Psilonychus barkeri

Scientific classification
- Kingdom: Animalia
- Phylum: Arthropoda
- Clade: Pancrustacea
- Class: Insecta
- Order: Coleoptera
- Suborder: Polyphaga
- Infraorder: Scarabaeiformia
- Family: Scarabaeidae
- Genus: Psilonychus
- Species: P. barkeri
- Binomial name: Psilonychus barkeri Péringuey, 1904

= Psilonychus barkeri =

- Genus: Psilonychus
- Species: barkeri
- Authority: Péringuey, 1904

Species of beetle

Psilonychus barkeri is a species of beetle of the family Scarabaeidae. It is found in South Africa (KwaZulu-Natal).

== Description ==
Adults reach a length of about 11.5-12 mm. Males are narrower and more cylindrical than Psilonychus deridens and Psilonychus eckloni and clothed like P. eckloni with whitish or slightly flavescent scales which form on each elytron four uninterrupted bands separated by three narrow denuded lines.
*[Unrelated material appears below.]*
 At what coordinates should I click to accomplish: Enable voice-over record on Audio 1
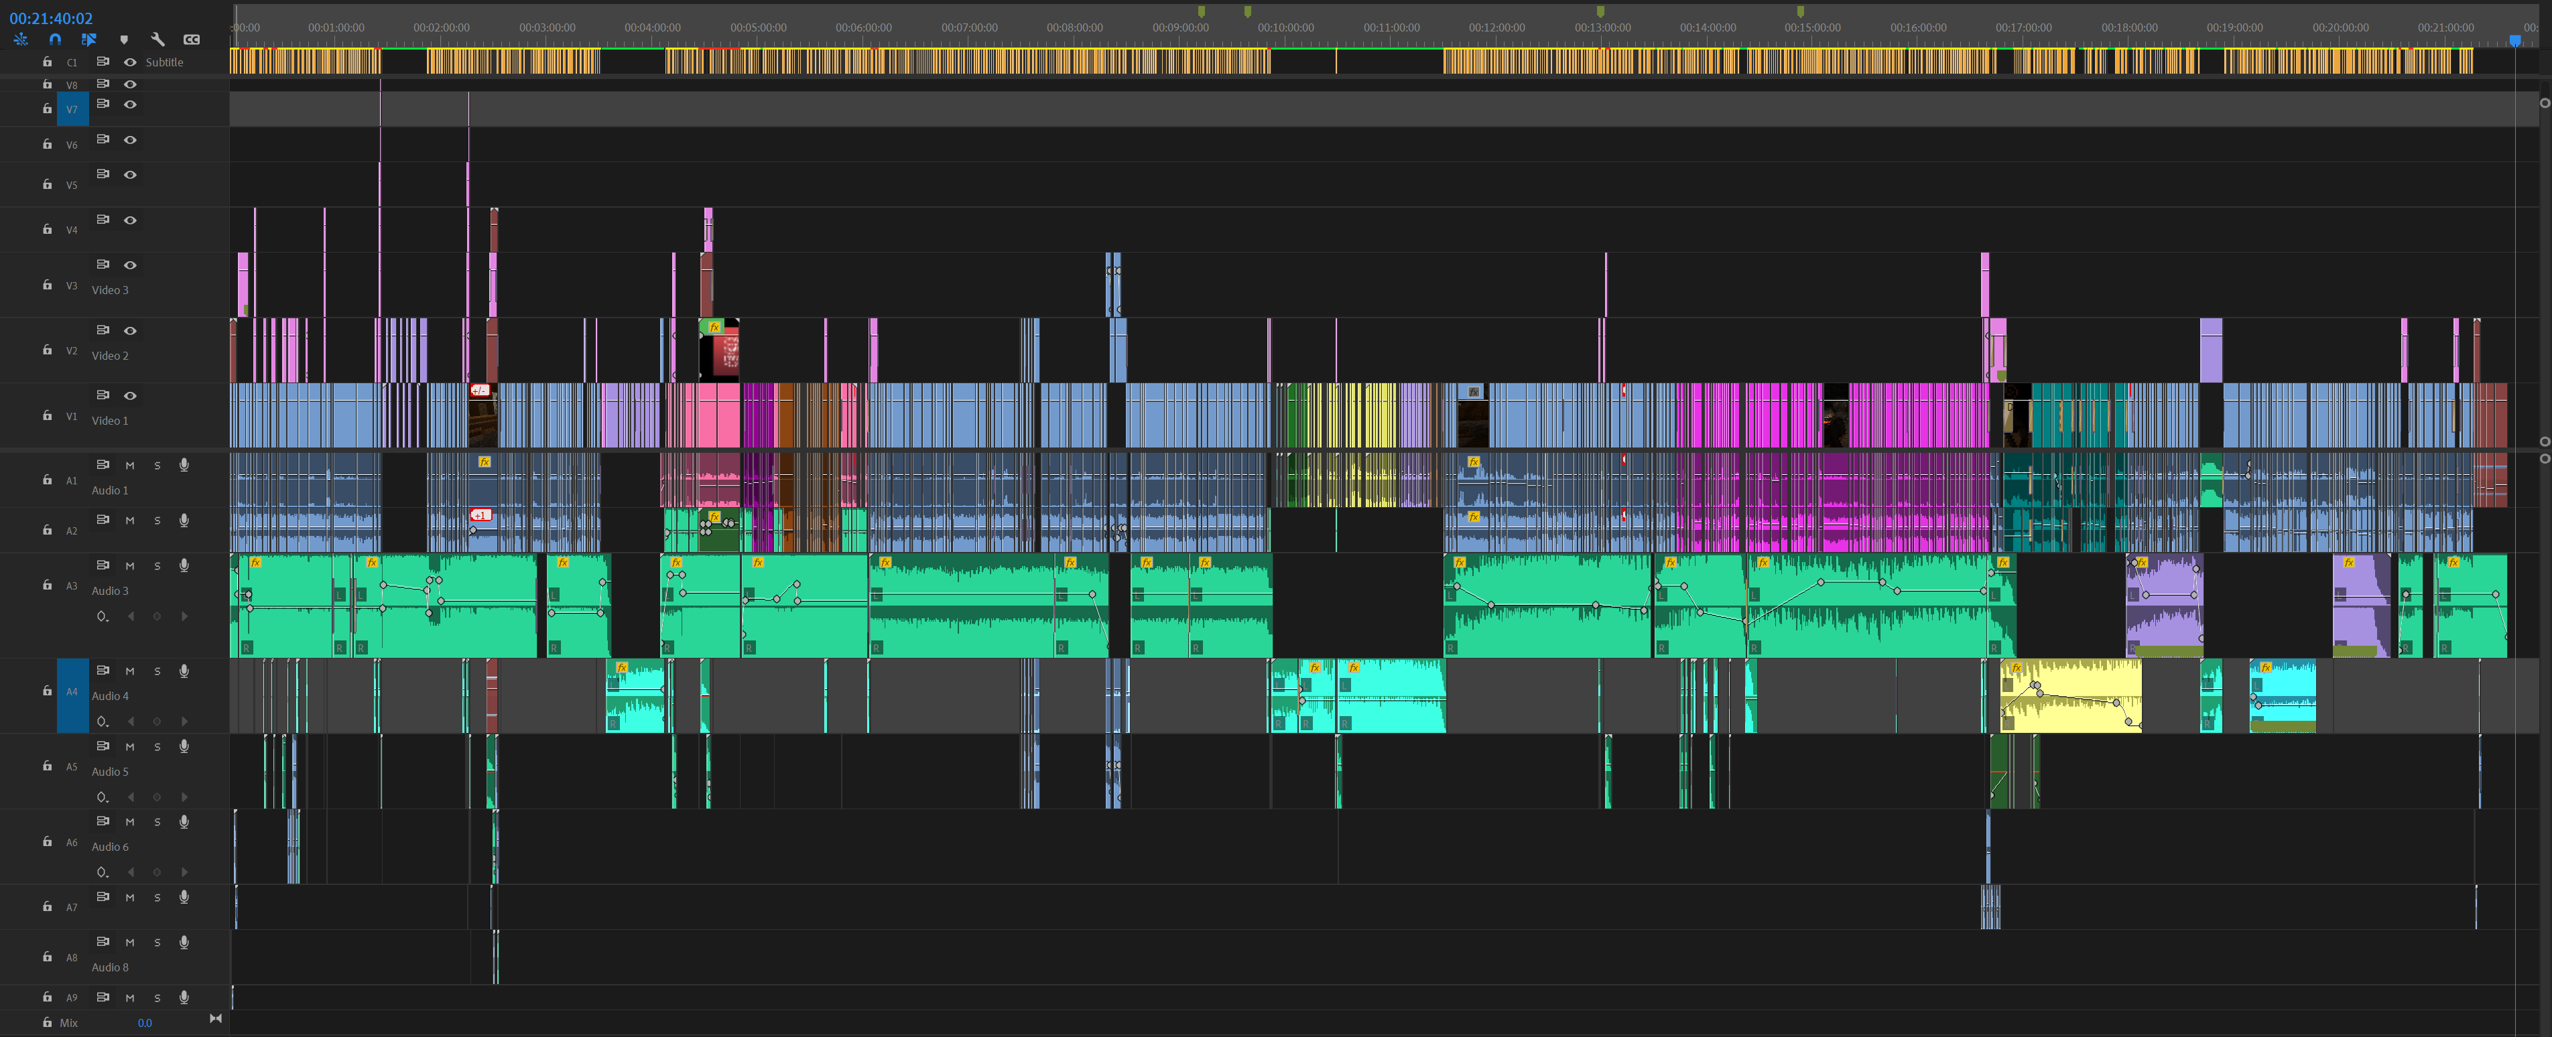(x=184, y=465)
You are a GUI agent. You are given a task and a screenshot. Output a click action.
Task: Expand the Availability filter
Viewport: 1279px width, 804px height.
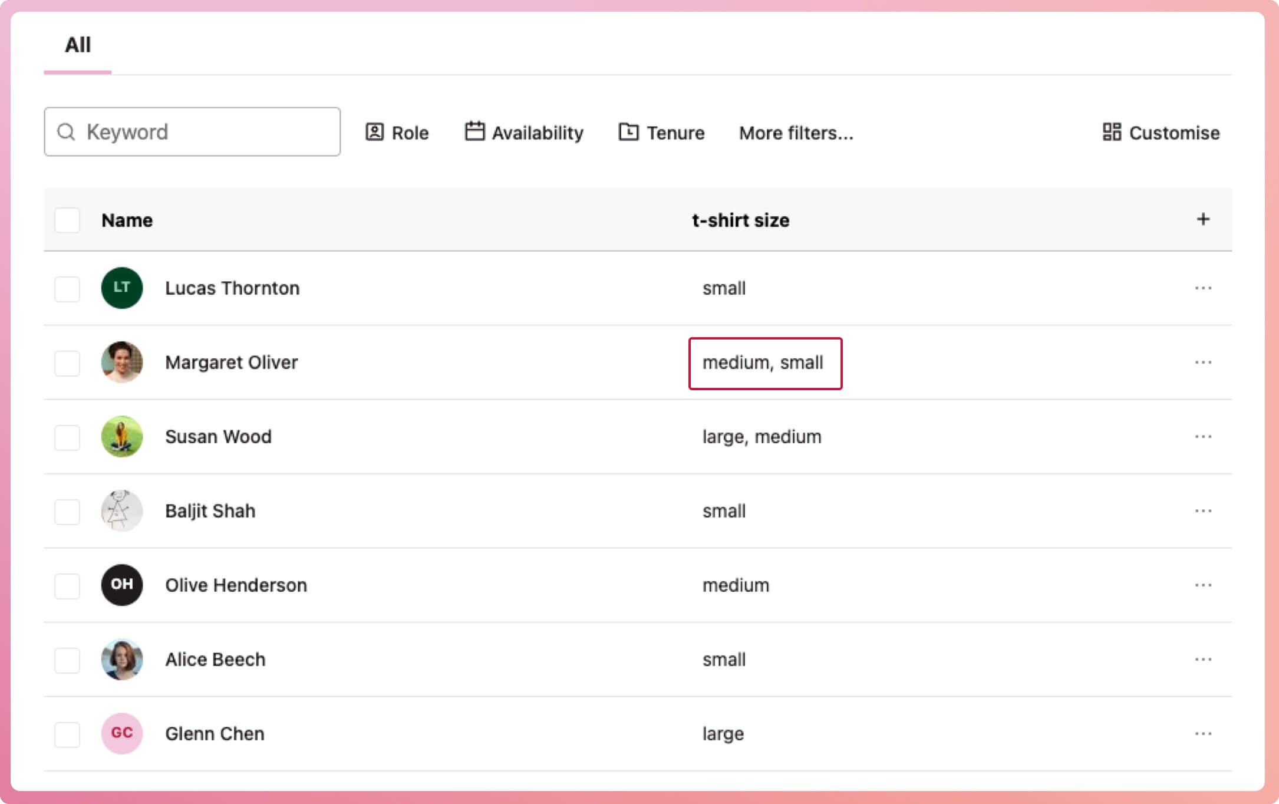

The hairs along the margins of the pronotum, the base especially, are plainly flavous. The clypeus is
more sharply emarginate in the centre and narrower than in P. eckloni. The pronotum has a faint median longitudinal impression in the posterior part, and the lateral denuded patch is narrow but distinct. The scutellum is impunctate and the elytra are not costulate, but the denuded lines seem to be slightly raised behind.